Magelang, PR Politik – Ketua Tim Kunjungan Kerja Spesifik Komisi V DPR RI, Novita Wijayanti, menilai pengembangan pariwisata di Desa Wanurejo dan kawasan sekitarnya masih menghadapi sejumlah kendala. Salah satunya adalah terbatasnya transportasi umum menuju desa wisata, ditambah dampak kebijakan pembatasan jumlah wisatawan ke Candi Borobudur yang memukul perekonomian masyarakat sekitar.
“Banyak wisatawan kesulitan menjangkau desa wisata karena terbatasnya moda transportasi umum. Ke depan, perlu kerja sama dengan Kementerian Perhubungan untuk menyediakan bus wisata, shuttle, atau moda transportasi lain yang memudahkan akses ke Wanurejo,” kata Novita usai kunjungan kerja di Magelang, Jawa Tengah, Kamis (25/9/2025).
Ia juga menyoroti kebijakan pengurangan jumlah kunjungan ke Candi Borobudur dari 10 ribu menjadi 2 ribu orang per hari. Menurut Novita, langkah ini berdampak cukup signifikan dengan penurunan perekonomian masyarakat hingga 30 persen.
“Kami berharap ada solusi regulasi yang lebih berpihak pada masyarakat. Kalau dulu bisa sampai 10 ribu pengunjung, kenapa sekarang hanya 2 ribu? Padahal, desa-desa wisata sangat bergantung pada jumlah wisatawan yang datang,” tegasnya.
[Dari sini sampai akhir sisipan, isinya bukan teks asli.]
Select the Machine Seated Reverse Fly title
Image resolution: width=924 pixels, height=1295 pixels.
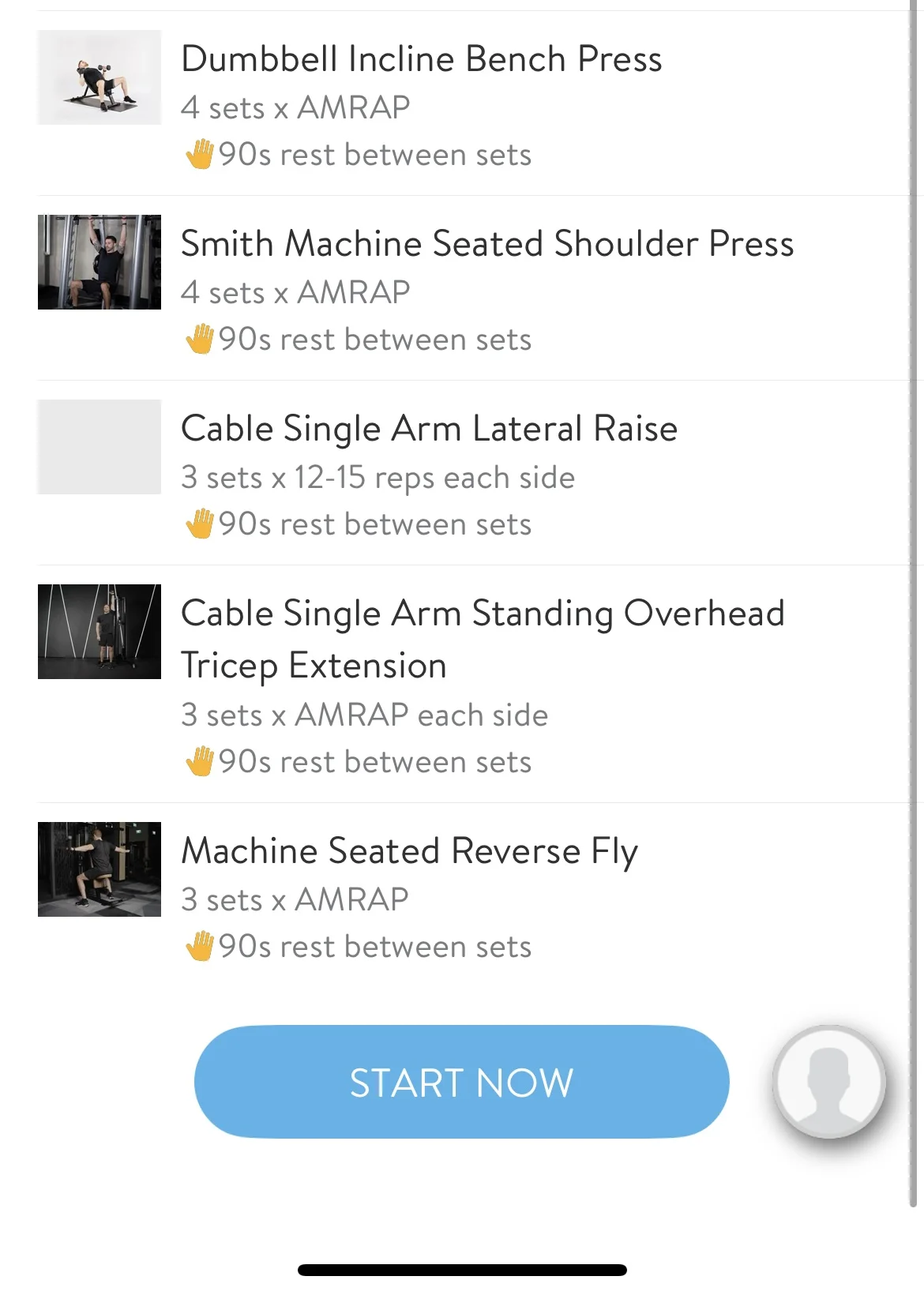(x=409, y=851)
Meski begitu, Novita optimistis kendala yang ada dapat diatasi secara bertahap dengan dukungan DPR RI dan kementerian terkait. Ia menekankan pentingnya evaluasi kebijakan serta peningkatan akses transportasi untuk menghidupkan kembali perekonomian warga Magelang, khususnya desa-desa wisata di sekitar Borobudur.